**Exercise instructions:** Copy nothing from the entries below except the lines from the one containing "Screen dimensions: 868x285" through the one containing "The image size is (924, 578).", and copy those exactly.

BEGIN Dataset records

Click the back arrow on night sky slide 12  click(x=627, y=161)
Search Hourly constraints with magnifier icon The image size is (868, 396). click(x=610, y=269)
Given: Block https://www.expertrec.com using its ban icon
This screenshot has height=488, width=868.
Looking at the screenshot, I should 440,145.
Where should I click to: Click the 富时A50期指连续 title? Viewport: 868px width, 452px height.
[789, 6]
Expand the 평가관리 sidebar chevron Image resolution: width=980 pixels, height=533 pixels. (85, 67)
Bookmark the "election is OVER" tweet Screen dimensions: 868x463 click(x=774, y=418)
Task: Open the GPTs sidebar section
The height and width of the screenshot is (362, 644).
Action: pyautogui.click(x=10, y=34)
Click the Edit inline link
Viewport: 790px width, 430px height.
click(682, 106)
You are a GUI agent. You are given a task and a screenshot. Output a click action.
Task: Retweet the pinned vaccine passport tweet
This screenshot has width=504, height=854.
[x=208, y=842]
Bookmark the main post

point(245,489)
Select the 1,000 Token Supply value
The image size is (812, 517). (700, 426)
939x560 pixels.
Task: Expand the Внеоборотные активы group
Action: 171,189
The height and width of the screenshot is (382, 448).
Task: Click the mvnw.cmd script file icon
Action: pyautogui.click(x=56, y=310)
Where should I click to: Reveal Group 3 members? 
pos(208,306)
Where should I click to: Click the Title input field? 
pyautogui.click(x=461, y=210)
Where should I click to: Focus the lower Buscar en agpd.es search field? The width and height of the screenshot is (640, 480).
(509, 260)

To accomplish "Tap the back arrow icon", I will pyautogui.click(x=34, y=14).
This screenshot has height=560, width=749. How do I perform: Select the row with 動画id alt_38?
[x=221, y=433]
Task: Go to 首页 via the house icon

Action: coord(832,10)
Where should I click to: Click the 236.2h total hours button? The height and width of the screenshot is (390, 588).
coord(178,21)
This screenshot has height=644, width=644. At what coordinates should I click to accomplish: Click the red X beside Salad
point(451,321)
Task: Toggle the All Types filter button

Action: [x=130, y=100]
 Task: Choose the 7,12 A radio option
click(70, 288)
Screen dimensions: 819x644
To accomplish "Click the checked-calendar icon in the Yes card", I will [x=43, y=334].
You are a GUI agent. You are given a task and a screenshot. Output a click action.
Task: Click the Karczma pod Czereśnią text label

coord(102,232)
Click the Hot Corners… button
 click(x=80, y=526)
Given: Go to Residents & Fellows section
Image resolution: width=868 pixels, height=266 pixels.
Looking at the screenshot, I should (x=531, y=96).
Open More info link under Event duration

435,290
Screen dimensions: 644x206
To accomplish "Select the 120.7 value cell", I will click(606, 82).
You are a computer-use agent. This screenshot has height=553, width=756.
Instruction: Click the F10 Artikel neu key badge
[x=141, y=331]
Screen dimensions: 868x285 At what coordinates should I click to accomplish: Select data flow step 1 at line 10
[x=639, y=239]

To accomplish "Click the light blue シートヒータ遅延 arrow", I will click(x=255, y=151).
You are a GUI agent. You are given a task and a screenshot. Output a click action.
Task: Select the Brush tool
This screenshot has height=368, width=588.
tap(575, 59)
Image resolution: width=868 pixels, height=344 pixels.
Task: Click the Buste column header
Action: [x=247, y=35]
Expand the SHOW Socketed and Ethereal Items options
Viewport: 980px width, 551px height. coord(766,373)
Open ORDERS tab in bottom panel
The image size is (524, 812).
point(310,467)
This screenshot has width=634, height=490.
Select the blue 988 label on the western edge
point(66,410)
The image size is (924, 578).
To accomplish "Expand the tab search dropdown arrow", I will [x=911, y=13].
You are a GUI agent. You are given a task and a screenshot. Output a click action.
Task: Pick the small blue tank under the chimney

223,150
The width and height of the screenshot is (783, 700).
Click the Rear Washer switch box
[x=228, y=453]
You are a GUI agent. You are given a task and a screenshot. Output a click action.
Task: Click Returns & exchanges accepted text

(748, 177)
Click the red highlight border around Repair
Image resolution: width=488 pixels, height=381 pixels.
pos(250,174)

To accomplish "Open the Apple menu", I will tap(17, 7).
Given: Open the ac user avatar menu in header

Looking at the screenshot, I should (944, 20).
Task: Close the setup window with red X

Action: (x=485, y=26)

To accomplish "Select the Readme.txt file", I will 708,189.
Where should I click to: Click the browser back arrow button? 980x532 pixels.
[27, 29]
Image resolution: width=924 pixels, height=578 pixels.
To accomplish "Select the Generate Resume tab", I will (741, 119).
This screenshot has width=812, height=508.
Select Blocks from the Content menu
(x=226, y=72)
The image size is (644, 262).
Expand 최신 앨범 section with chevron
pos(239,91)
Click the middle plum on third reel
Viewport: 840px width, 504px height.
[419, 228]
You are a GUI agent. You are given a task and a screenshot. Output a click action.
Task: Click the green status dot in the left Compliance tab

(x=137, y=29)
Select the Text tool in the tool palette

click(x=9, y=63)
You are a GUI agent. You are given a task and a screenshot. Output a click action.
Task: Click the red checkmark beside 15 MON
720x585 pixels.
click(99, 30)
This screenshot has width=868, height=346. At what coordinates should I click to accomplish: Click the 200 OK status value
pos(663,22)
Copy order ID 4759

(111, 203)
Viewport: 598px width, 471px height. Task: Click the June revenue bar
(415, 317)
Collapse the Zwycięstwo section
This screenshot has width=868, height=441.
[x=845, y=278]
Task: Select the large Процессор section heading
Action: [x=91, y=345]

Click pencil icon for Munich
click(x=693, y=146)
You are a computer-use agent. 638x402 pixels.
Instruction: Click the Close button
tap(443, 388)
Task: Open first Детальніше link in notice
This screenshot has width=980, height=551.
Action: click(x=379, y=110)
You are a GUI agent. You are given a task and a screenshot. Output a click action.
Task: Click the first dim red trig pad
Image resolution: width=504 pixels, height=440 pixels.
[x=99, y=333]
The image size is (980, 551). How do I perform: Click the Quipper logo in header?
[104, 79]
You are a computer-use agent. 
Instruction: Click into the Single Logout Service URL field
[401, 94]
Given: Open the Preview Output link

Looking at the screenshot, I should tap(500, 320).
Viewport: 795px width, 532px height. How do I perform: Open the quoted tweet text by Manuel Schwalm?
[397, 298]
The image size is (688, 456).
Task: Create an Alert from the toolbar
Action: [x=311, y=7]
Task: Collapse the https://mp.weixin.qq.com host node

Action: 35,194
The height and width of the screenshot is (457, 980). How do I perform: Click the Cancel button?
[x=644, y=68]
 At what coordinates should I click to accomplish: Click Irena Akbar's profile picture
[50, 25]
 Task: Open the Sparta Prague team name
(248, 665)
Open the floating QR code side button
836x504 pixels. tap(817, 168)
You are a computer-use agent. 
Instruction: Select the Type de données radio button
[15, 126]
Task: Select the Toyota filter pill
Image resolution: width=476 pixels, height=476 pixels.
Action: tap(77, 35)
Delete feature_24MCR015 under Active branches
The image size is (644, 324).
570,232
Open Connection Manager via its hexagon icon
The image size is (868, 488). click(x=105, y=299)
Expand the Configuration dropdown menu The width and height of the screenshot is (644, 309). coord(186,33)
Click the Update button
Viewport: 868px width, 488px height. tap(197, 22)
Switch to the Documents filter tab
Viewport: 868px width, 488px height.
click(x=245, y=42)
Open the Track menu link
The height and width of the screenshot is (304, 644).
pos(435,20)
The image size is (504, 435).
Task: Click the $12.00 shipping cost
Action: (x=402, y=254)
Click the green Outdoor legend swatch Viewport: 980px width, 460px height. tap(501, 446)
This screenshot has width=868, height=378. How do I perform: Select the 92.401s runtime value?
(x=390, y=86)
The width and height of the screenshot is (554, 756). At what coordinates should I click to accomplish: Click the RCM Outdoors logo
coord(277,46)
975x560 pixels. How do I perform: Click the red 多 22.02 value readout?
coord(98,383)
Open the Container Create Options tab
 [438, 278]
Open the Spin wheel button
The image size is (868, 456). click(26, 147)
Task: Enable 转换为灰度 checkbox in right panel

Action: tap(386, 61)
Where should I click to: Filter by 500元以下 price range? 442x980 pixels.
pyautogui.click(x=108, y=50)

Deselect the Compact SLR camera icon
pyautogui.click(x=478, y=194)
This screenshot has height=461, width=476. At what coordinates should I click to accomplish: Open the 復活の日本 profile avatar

END Dataset records

**Task response:**
Screen dimensions: 868x285 At what coordinates should I click to accomplish: Select data flow step 1 at line 10
[x=639, y=239]

To accomplish "Click the light blue シートヒータ遅延 arrow", I will click(x=255, y=151).
You are a GUI agent. You are given a task and a screenshot. Output a click action.
Task: Select the Brush tool
This screenshot has height=368, width=588.
tap(575, 59)
Image resolution: width=868 pixels, height=344 pixels.
Task: Click the Buste column header
Action: [x=247, y=35]
Expand the SHOW Socketed and Ethereal Items options
Viewport: 980px width, 551px height. coord(766,373)
Open ORDERS tab in bottom panel
The image size is (524, 812).
point(310,467)
This screenshot has width=634, height=490.
Select the blue 988 label on the western edge
point(66,410)
The image size is (924, 578).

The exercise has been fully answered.